Варпаховский заполнил репетиционный зал мебелью, коврами, поставил рояль и старинные часы — он сделал выгородку спектакля, и мы сразу стали репетировать в этой выгородке. Боги мои, боги! Как было хорошо! Умный, тонкий режиссер умел понимать актерскую природу. В этой уютной комнате с раскрытым роялем, с мягким боем часов, чистой скатертью на столе, с толстым ковром и старинным диваном — нельзя было говорить отрывисто, громко и грубо, нельзя было рассказывать «актерские байки» — здесь можно было только «жить по-турбински» — сложно, с драмой и юмором вперемежку, бережно относясь друг к другу, вместе ненавидеть зло и вместе жаждать справедливости.

Олег Окулевич — интеллигентный, интеллектуальный, глубоко чувствующий — был отличным Алексеем Турбиным. Под сдержанностью, деликатностью и привычным внешним покоем жила такая боль, которая может пронзить человека на «рубеже», когда рушится все, во что верил, чем дорожил, в чем видел смысл.

Рахленко — Тальберг — подтянутый, тонкий, суховатый и очень комильфо. Он не терял этот стержень воспитанности ни при каких обстоятельствах. Он прятал за этой привычной формой безукоризненного внешнего поведения свою крошечную душу и свое большое предательство. Взгляд холодных умных глаз был неопределенен, нейтрален на все случаи жизни. «Выдавал» он свой страх только один раз, когда, чинно и с достоинством попрощавшись со всеми, быстро брал чемодан и быстро исчезал за дверью. Как будто его не было. Как будто мелькнула тень. «Как крыса», — говорил печально Николка, и это было не «образом», а буквально.

Петя Усовниченко — «социальный» герой театра — обаятельный даже в ярости, даже в крике, играл своего Мышлаевского на одном состоянии, на одной волне. Шутил над Лариосиком не улыбаясь, не бросая «темы» боли за гибель людей, свидетелем которой он был. Черные глаза будто вобрали в себя это белое поле с редкой человеческой цепью, с солдатами, замерзающими в окопах по вине штабников, по вине полковника Щеткина, вобрали и самого коньячного Щеткина из «коньячно-кофейной» армии, и смерть товарищей, и ужас немецкого предательства.

Большим и вечным «маминым ребенком» входил в гостиную Лариосик. Он долго шел, ступая по ковру на цыпочках, огорчаясь, что ступает мокрыми ботинками по такому красивому и пушистому ковру.
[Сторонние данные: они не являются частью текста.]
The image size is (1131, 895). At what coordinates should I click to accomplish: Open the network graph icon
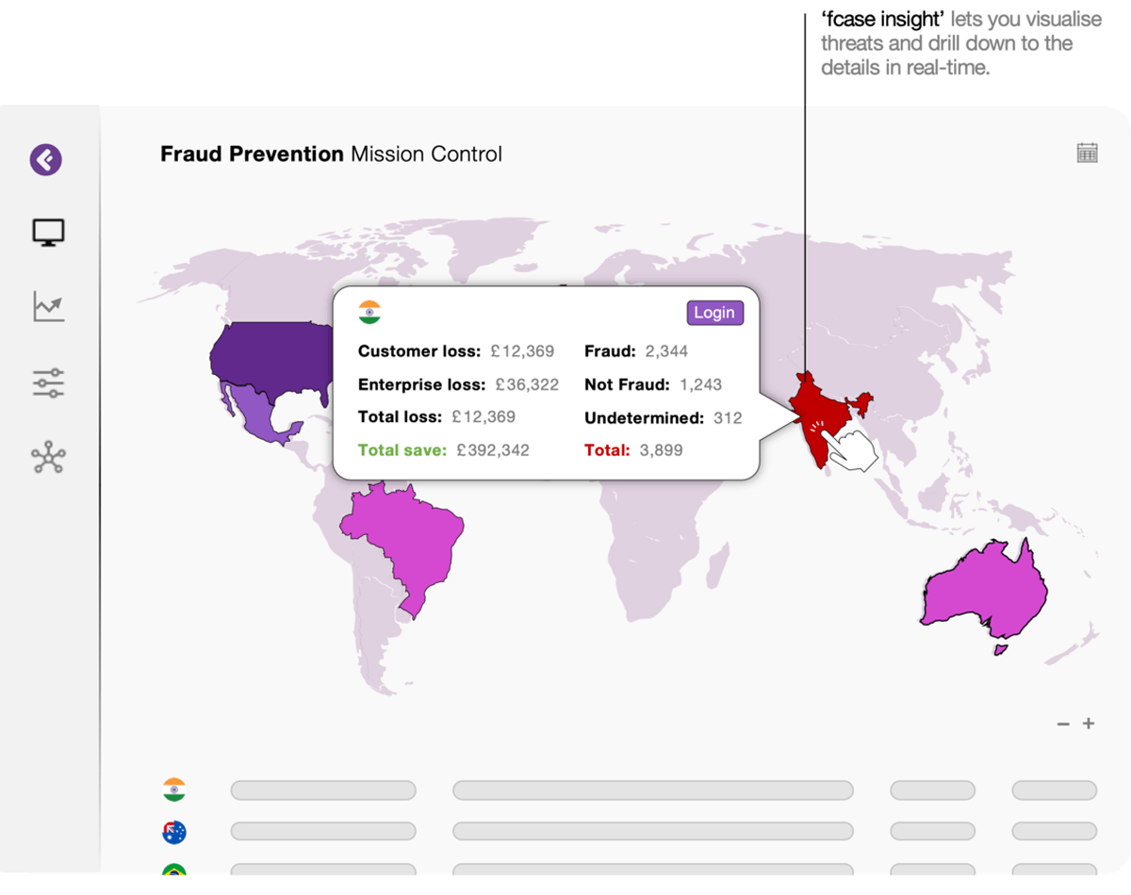tap(48, 458)
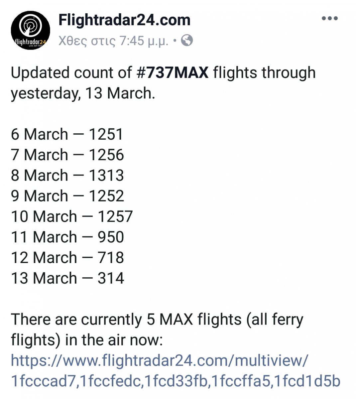Click the globe public audience icon
Screen dimensions: 356x399
coord(187,41)
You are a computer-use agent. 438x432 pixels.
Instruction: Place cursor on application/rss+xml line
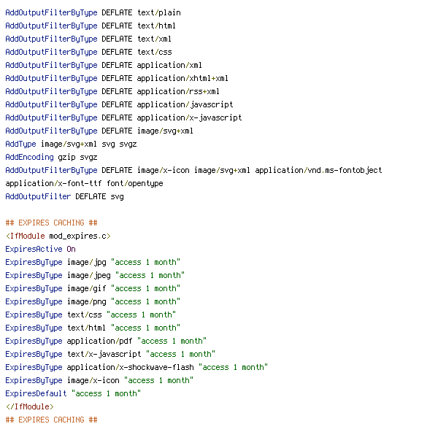click(112, 92)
Он говорил: «Ай-я-яй» и «Ой, ой, ой» — целый монолог без слов, только возглас сожаления по поводу ковра. Он нес Елене письмо от своей мамы, как несут просьбу о помиловании. Когда он узнавал, что из Житомира телеграмма не дошла и, следовательно, приезда его никто не ждал, он невольно садился, почти падал в кресло и с ужасом смотрел на всех. Ужас от содеянной бестактности был так силен, что все начинали смеяться. Лариосик краснел, медленно поднимался и начинал свой обратный путь по ковру, опять на цыпочках и не поднимая глаз от стыда. «Алеша, оставим его, он славный», — говорилось Еленой, как дело решенное. Потому что нельзя этого ребенка куда-то отпускать. Он уже у всех в сердце, он свой, он родной.

Спектакль «не приняли» в Ленинграде, как и в Киеве. Огорченный Варпаховский подошел к нам с Олегом и сказал: «Я скоро получу в Москве свой театр — буду счастлив работать с вами. Будете играть все. Приезжайте». И мы расстались с ним «до отпуска», до Москвы.